文章:
'''

其实音频重采样主要是应用在只要PCM数据进行编码,但是如MP4编码都所支持的就是AV_SAMPLE_FMT_FLTP浮点数类型那么就可能存在转换。
下面的案例是以Linux下alsa库对pcm音频数据获取之后的格式为S16、双通道、44100的采样率进行编码。
要注意的点是;
1、要根据你对已知数据PCM的样式定义帧以及内存,便于后期将数据赋值给帧。从而达到将数据抽象为帧的关键操作。
定义模板帧
AVFrame *input_frame = av_frame_alloc();
if (!input_frame)

'''

所示数据:

'''

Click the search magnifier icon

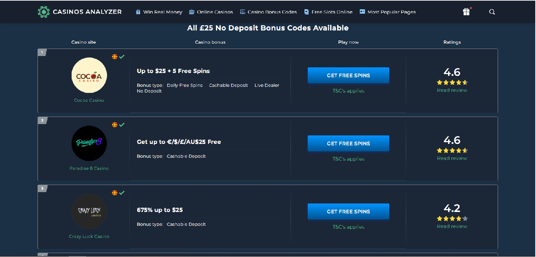pyautogui.click(x=492, y=12)
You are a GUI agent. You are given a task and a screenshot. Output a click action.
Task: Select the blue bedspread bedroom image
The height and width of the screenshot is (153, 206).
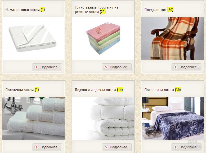click(x=172, y=119)
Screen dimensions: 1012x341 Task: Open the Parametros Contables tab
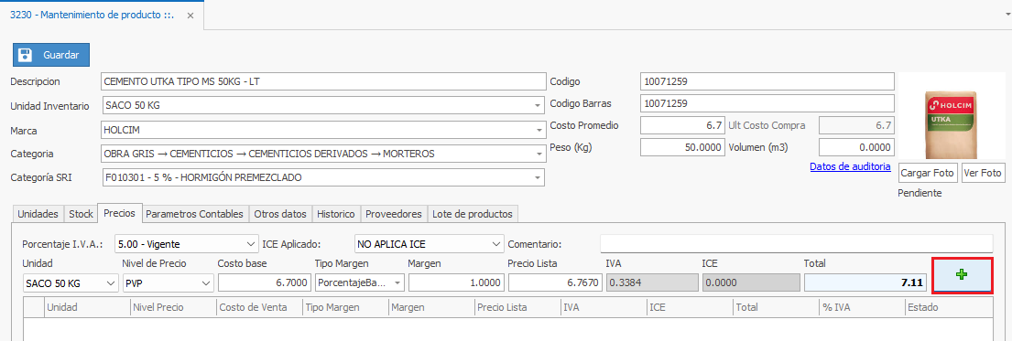[x=196, y=213]
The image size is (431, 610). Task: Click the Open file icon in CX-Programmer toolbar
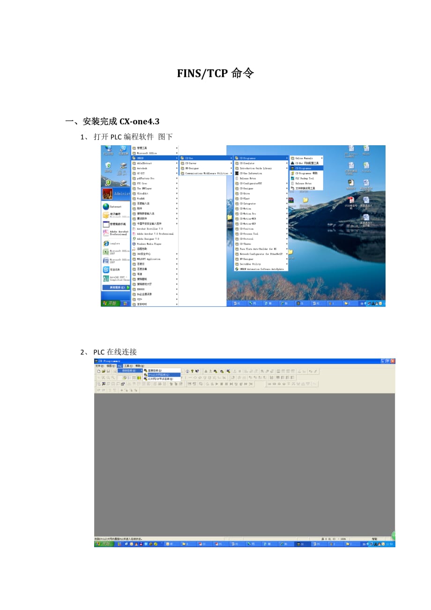(103, 371)
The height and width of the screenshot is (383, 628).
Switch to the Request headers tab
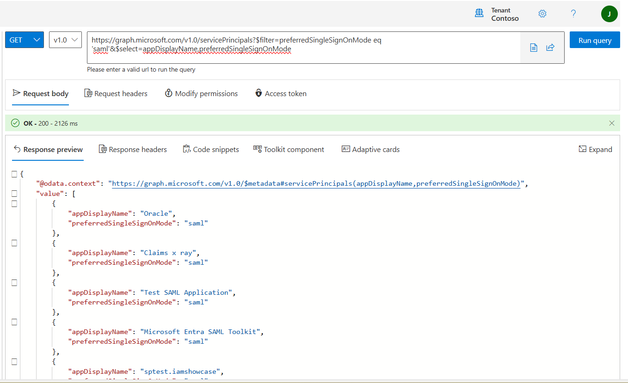(116, 93)
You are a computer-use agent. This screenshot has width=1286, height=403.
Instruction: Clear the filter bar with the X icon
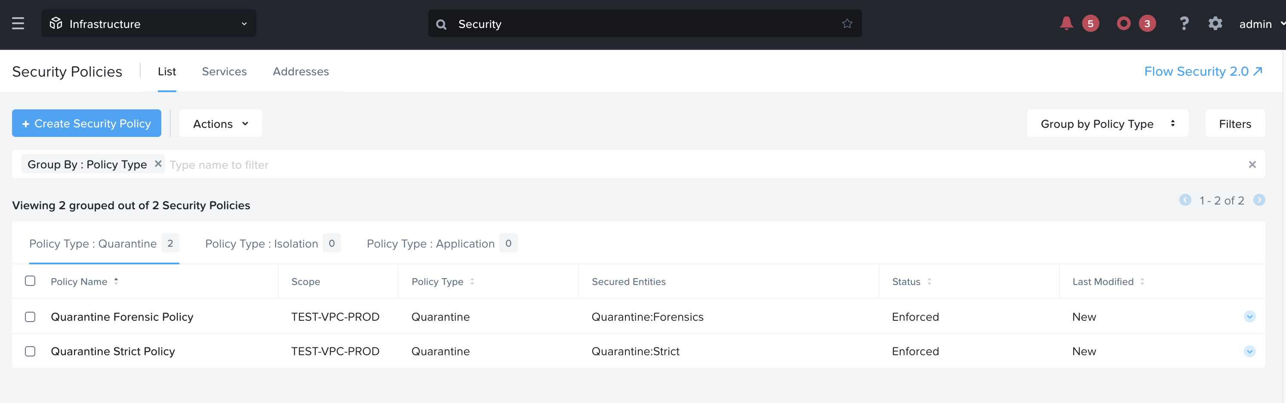tap(1252, 165)
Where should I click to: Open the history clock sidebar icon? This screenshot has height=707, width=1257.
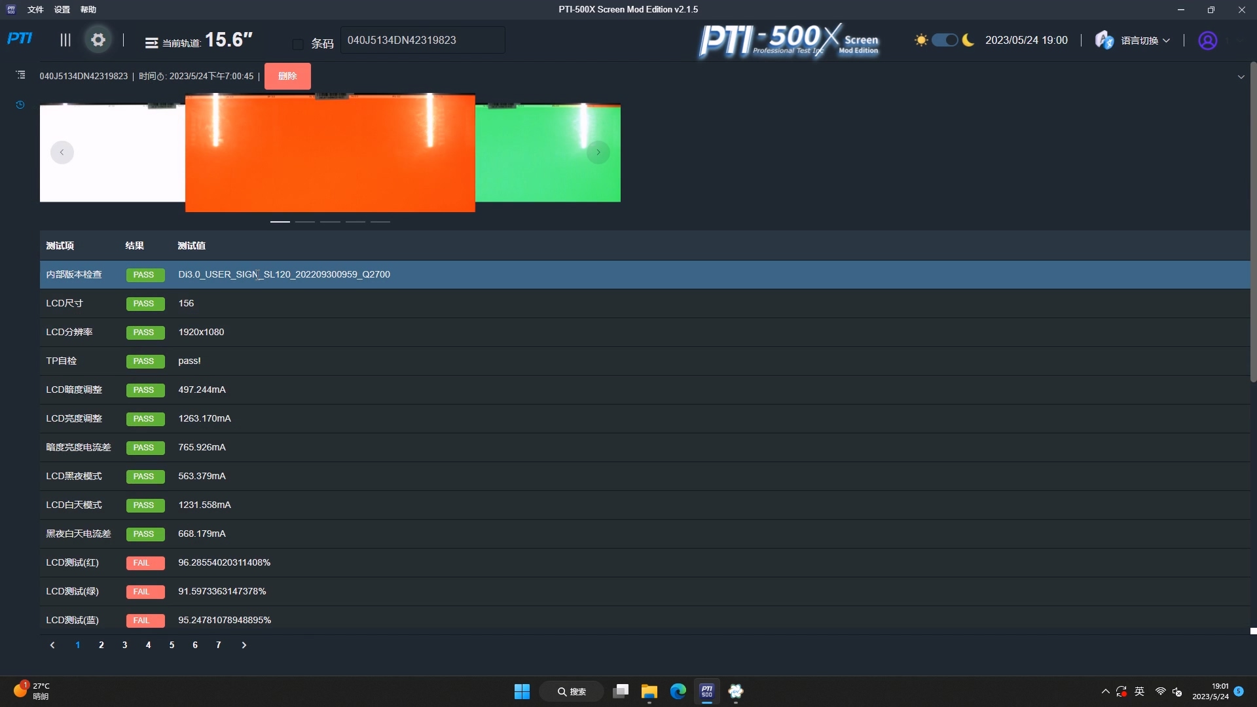coord(20,105)
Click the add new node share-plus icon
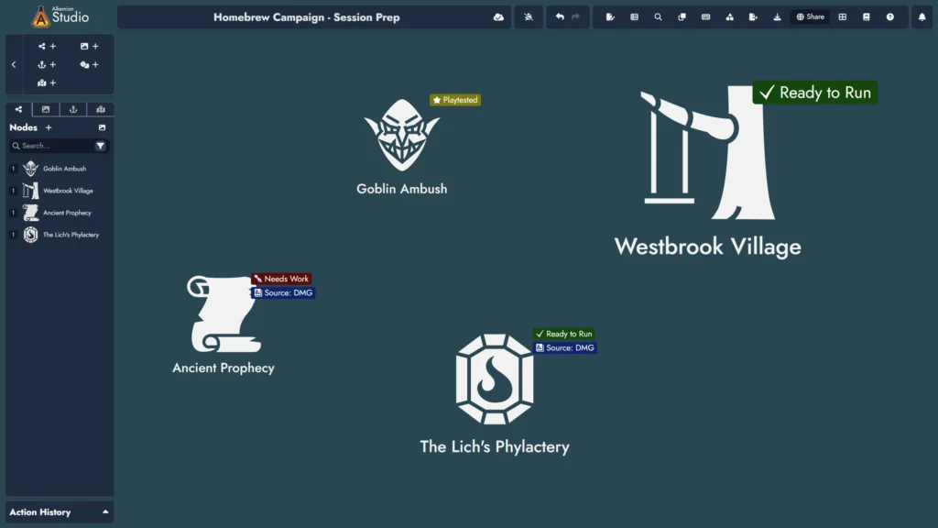 pos(47,46)
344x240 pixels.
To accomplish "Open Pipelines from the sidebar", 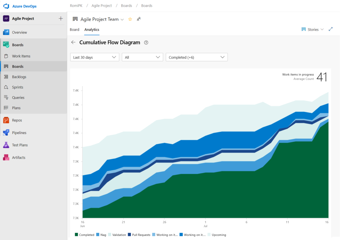I will 21,132.
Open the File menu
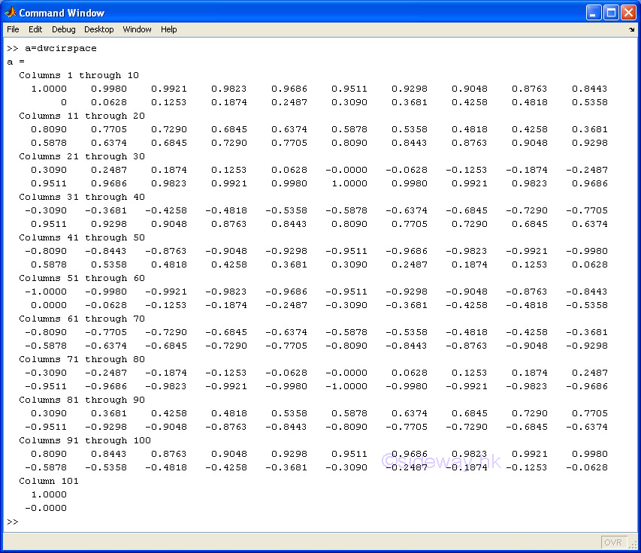Screen dimensions: 641x553 tap(13, 29)
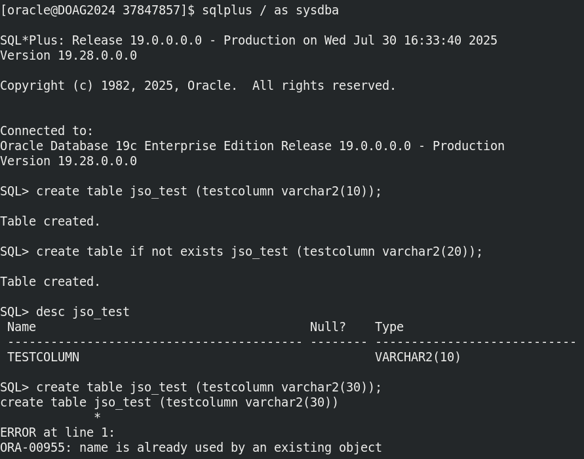Click the shell prompt 'sqlplus / as sysdba' command
584x459 pixels.
[271, 10]
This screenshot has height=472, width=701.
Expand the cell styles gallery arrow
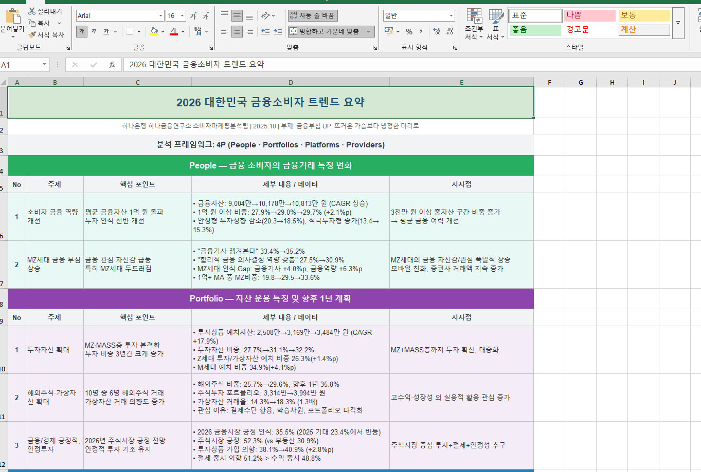click(x=678, y=24)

'''

任务 1:
输出文章中从“其实音频重采样主要是应用在只”到“到将数据抽象为帧的关键操作。”的原文。
任务 2:
文章中的案例里,Linux下alsa库获取的PCM音频数据是什么格式?

完整输出 1:
其实音频重采样主要是应用在只要PCM数据进行编码,但是如MP4编码都所支持的就是AV_SAMPLE_FMT_FLTP浮点数类型那么就可能存在转换。
下面的案例是以Linux下alsa库对pcm音频数据获取之后的格式为S16、双通道、44100的采样率进行编码。
要注意的点是;
1、要根据你对已知数据PCM的样式定义帧以及内存,便于后期将数据赋值给帧。从而达到将数据抽象为帧的关键操作。

完整输出 2:
S16、双通道、44100的采样率。